I read a short article today about a young mother and her experience with a son who has Tay-Sachs. It resonated in some strange ways. Unlike Emily Rapp, the young mother, my parents have seen me achieve and experience quite a bit, and will continue to do so for a number of years more. Yet, like Emily Rapp, they will ultimately have to bury me and experience life without me — a job no parent should ever be assigned. And even though I am sorry — terribly, and tremendously — I have not told them so because I do not know how.

But what echoed in my chest the most from the article was the sense of time and purpose Rapp so eloquently writes about:

Ronan won’t prosper or succeed in the way we have come to understand this term in our culture; he will never walk or say “Mama,” and I will never be a tiger mom. The mothers and fathers of terminally ill children are something else entirely. Our goals are simple and terrible: to help our children live with minimal discomfort and maximum dignity. We will not launch our children into a bright and promising future, but see them into early graves. We will prepare to lose them and then, impossibly, to live on after that gutting loss. This requires a new ferocity, a new way of thinking, a new animal. We are dragon parents: fierce and loyal and loving as hell. Our experiences have taught us how to parent for the here and now, for the sake of parenting, for the humanity implicit in the act itself, though this runs counter to traditional wisdom and advice.

Rapp’s determination — that she and others like her — are parenting “for the humanity implicit in the act itself” is, I think, parallel to the most significant and elegant lesson I’ve learned in the past nine months. Too often, our society, our culture, our friends, and even our families train us — as we train them, and ourselves, in a vicious feedback loop — that success and achievement are measurable in financial terms and superficial goalposts. Spend your time making money and climbing whatever career-ladder most suits you, pursue some artificial end that has been entirely manufactured and maintained by that career track itself.

Getting sick has refused those ideas.

Instead, the lesson is this: exist for others. Choose a career that will benefit the lives of those around you, those in communities that need the help of others, those you love. Don’t exist for money or your own achievement — at the end of the day, those imperatives will leave you feeling without identity and empty. Do something that improves the lives of others, whoever those others may be. For years, I wanted to be a college professor, and that career would have put me in a position to help students better themselves through education, critical thinking, careful reasoning.

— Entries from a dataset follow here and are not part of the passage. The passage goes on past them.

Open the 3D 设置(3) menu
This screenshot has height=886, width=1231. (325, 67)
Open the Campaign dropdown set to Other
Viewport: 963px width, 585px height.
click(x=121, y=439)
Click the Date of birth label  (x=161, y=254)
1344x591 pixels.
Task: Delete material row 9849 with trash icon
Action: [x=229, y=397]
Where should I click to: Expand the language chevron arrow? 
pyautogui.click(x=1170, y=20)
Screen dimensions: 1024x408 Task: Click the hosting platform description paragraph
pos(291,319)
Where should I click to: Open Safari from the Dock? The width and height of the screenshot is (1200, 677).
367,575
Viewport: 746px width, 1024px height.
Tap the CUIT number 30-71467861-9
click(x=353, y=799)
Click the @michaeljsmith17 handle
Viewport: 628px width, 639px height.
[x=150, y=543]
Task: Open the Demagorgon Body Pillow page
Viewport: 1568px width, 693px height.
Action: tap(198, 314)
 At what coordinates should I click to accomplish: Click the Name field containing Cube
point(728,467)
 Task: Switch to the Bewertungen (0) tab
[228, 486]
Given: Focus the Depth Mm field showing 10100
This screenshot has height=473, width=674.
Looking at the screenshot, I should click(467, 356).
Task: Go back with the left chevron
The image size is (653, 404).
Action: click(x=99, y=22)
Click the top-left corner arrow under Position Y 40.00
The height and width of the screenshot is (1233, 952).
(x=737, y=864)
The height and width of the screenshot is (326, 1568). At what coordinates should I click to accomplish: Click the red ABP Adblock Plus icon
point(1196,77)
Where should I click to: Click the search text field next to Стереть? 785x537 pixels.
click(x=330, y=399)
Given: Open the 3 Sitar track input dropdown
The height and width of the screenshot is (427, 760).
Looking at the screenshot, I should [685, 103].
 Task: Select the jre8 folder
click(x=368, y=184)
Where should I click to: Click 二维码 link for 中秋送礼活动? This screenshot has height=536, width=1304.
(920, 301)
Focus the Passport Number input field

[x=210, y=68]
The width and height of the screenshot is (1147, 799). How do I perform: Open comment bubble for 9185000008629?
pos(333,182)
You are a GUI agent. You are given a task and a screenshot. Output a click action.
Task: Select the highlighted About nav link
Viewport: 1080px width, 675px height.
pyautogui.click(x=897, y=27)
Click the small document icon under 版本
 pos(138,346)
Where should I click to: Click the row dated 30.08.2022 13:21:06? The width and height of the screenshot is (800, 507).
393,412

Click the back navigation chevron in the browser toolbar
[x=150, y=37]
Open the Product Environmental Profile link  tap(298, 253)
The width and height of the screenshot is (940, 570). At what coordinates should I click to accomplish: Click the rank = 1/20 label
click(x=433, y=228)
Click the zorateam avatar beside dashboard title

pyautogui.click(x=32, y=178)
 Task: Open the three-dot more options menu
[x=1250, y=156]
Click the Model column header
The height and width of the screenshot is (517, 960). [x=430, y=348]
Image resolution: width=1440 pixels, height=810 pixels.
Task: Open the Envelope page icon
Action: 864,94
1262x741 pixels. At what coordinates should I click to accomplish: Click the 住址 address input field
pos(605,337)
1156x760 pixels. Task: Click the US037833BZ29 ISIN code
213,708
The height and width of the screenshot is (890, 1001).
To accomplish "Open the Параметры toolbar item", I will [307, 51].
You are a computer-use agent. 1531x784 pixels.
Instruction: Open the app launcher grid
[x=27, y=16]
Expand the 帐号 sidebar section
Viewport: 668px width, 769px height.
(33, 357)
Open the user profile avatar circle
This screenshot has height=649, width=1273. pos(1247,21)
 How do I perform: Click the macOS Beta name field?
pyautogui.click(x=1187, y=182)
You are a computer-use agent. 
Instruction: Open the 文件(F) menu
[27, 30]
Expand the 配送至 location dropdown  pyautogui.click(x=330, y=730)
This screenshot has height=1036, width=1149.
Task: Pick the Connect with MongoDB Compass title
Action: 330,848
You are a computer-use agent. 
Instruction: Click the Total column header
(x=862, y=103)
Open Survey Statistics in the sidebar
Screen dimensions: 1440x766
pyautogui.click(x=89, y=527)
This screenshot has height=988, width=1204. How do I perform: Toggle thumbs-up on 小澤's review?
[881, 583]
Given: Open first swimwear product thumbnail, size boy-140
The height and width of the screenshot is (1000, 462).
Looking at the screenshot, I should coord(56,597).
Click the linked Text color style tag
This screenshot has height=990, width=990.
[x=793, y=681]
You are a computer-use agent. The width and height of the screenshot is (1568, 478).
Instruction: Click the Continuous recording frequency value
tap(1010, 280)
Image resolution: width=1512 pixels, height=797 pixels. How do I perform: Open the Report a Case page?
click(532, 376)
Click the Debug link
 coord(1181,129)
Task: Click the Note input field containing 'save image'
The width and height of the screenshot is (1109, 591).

I wanted to work, ideally, at a public university or community college, where I imagined I could help students who would most benefit from the lessons I know I can teach.

But with a shortened lifespan I realized that that dream may not be achievable in the time I had left. And as much as I wanted to be — and still want to be — a college professor, as much as I love academics and the niche I have carved out for myself in that world, there isn’t the time to do it meaningfully. To do it in a way that benefits others. To do it in a way that means something beyond myself and my own achievement.

So, as I’ve mentioned before, I’m going to finish my dissertation (a project I always intended to see through to the end, regardless of other circumstances) in Spring of 2015 and, in Fall 2015, hopefully enroll in an MDiv program and begin studying to become a Unitarian minister.

I’ll miss research. I’ll miss teaching (tremendously). But, as a minister, I can reach more people in less time. I’ll be in a position where I can positively affect the lives of as many people as possible in a short lifespan with the skills and talents I have.

I’m no saint. I don’t claim to have life right, or to have figured it out. I fall on my face with, honestly, a frightening regularity. I make mistakes — constantly — but I try to own up to those mistakes and learn from them. And if those things are true about me, I can use those experiences and that knowledge to reach out to people and pass along what I’ve learned — which, hopefully, will help someone along the way. Or at least try my best to do so.

I wish I could have learned this lesson in any other way. I wish it hadn’t taken a terminal diagnosis to teach me that our time is short and so we must experience the moment as fully and honestly as possible — and help others do the same. But life is unfair, and uneven, and scary, and often these things happen for no reason. As Rapp admits, a child’s terminal diagnosis reveals the worst to parents: “The long truth about their children, about themselves: that none of it is forever.”

And in the face of that uncertainty, that terrible, terrible truth, I wonder if the only thing we can do is ease the challenges we encounter on that path that we are all on, together.